I have long been saying (and writing) that much of Christian thinking too often has taken too little account of significant changing understanding in science. This is expressed so well here as: “It acknowledges modern science in the way that a building might acknowledge the weather — by noting its existence, perhaps making some adjustments around the edges, but not allowing it to touch the foundations.” And the foundations are being washed away!
Aristotelian/Thomistic philosophy is simply assumed in many conversations I am part of.
I am delighted to see that panpsychism has entered the conversation. At the very least, it is encouraging if Magnifica Humanitas forces a re-examination of our philosophical models. Your piece (& quoting Sr Ilia Delio) is an encouragement for that. But, I suspect that Aristotelian/Thomistic philosophy will continue to be the defining model – encouraged by Magnifica Humanitas – increasingly distancing Christians from contemporary thinking.
I am part way through blogging on Magnifica Humanitas; this post will affect my further work on that (I am also preaching on it).
Blessings
Bosco
At the risk of introducing a red herring, your blog post made me think of McGilchrist’s ‘The Matter with Things’, Volume Two. There is a chapter ‘Purpose, Consciousness and the Cosmos’ where he argues that these elements were present in the origin of the created universe or it could not have developed as it has, into self-conscious humans.
He embraces panentheism and, I think, would reject panpsychism as too left hemisphere to be the main source of human evolution. Thomist philosophy strikes me as left hemisphere which is what Mark is arguing against so eloquently above!
Well I haven’t read Pope Leo’s discourse so I can’t comment on that specifically only the reasoning of Delio you outlined in your post +Peter.
Cannot a human soul be both universal in the sense each person has a soul, and also in dialogue or becoming? Is it not biblical to be created as a living human being alongside being sanctified throughout one’s lifetime?

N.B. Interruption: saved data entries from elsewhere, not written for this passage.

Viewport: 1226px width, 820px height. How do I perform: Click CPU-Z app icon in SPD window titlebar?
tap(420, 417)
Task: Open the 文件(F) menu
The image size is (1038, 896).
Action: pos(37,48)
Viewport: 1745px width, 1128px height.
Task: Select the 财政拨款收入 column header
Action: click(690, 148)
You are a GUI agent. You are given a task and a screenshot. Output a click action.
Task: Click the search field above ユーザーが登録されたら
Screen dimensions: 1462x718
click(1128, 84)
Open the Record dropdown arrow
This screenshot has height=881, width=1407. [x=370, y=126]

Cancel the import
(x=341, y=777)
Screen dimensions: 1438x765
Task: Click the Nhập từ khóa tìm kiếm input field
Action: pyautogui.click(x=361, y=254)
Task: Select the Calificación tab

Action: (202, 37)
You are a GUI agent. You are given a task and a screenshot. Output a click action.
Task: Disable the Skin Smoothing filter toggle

In my worldview AI has no soul. Science has no soul. Matter has no soul. Whilst I acknowledge each have worthwhile contributions to life on plant earth (albeit I am still getting to grips with AI!). … I see them as aspects that have arisen in or are part of the creative order rather than being created beings. And as such they can be used for good or for evil by created beings.
Should "prothetic presence" not "prophetic"! You need an Other for prophetic!
Thanks for your comments! There is a lot to ponder :)
Jean: although you haven't yet read MH, you have second guessed one point Pope Leo makes, that as human beings in Christ, we are on a continuing journey of grwoth and development as we seek to become more and more like Christ.